Author’s Note: This article is for my in-progress language Esta. I’m about 5 months new to Rust and 3 months new to programming language design so I’d appreciate any insights on things I can do better as a comment on the associated Reddit post or as an Issue/PR on the repo. Thanks and I hope you enjoy! :)

Background

We live in a great era for language design. Within the last 5-10 years, several innovative languages have come out and won over the hearts of many developers with a newfound focus on memory safety (Rust), runtime interoperability (JVM: Kotlin, V8: Typescript, BEAM: Elixir), first class concurrency (Go, Pony), dependent types (Idris), Language oriented Programming (Racket) and many more inspired features. In this spirit, I have decided to throw my hat into the ring as well and create my own language for fun.

So you want to build a Programming Language

To be honest, for a while, compilers and langauge design seemed like the “final frontier” of computer science to me. This is understandable if you ever pick up a textbook only to be inundated by the formal expressions of type coercion or or the implementation of an LALR(1) parser. I have actually had some background translating C back and from x86 so the idea of assembly was not too intimidating but I’d assume it would have definitely been high on the list if I had attempted this project a few years earlier.

The best way to fight this complexity is to dive straight in and try to build a simple project.
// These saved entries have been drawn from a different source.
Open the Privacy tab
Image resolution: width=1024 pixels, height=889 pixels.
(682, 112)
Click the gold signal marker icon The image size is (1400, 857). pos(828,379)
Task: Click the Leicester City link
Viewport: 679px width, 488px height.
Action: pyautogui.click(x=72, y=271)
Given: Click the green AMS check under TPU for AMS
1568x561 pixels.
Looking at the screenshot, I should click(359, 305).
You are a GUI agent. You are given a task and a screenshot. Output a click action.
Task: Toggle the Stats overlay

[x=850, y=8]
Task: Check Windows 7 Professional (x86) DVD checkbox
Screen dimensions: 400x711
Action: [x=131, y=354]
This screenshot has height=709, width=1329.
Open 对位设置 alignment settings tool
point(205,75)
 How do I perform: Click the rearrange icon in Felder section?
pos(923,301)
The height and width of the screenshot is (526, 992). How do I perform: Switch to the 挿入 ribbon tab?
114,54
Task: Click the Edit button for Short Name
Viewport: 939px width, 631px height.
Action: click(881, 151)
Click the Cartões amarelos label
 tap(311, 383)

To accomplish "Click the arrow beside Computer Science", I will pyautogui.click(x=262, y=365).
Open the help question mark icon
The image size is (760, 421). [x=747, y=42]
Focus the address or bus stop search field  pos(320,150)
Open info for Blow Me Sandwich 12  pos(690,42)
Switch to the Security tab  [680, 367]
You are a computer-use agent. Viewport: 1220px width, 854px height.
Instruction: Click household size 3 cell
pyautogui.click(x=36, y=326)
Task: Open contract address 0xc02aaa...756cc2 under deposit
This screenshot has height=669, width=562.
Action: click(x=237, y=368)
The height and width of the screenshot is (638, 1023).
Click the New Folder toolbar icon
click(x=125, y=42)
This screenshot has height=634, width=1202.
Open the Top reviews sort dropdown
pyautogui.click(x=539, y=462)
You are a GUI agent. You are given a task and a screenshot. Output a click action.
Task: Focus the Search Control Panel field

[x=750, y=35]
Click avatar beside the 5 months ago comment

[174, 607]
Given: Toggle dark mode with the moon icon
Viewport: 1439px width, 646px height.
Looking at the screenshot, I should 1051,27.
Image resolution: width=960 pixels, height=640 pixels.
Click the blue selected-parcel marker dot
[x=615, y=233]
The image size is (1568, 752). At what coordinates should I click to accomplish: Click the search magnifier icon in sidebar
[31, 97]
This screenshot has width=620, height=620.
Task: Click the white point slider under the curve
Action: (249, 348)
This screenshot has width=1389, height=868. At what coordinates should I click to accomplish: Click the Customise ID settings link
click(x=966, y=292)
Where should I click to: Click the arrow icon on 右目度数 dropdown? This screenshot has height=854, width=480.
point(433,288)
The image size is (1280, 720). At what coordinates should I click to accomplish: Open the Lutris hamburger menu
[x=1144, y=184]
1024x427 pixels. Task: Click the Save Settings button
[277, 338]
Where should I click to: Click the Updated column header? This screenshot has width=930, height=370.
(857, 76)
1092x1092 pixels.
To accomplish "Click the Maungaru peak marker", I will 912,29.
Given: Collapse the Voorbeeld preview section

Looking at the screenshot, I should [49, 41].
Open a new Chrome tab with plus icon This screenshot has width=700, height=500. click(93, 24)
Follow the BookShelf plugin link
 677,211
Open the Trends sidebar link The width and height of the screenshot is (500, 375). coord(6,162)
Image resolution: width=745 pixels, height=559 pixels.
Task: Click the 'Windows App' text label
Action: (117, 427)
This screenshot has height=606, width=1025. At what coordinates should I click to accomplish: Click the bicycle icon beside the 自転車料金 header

There are a myriad of good tutorials online but the one I finally committed to was Crafting Interpreters. Bob works on the Dart Language and has a fantastic way of balancing abstract concepts with concrete implementations.

This tutorial is writen in Java but can be easily imitated in pretty much any other sane language so I decided to do mine in Rust. It’s really a testament to Bob’s skills as a teacher to make this process not only highly enjoyable, but very educational and inspiring. My langauge (that I will talk about later in the article) takes a lot of ideas from the Lox language he implements.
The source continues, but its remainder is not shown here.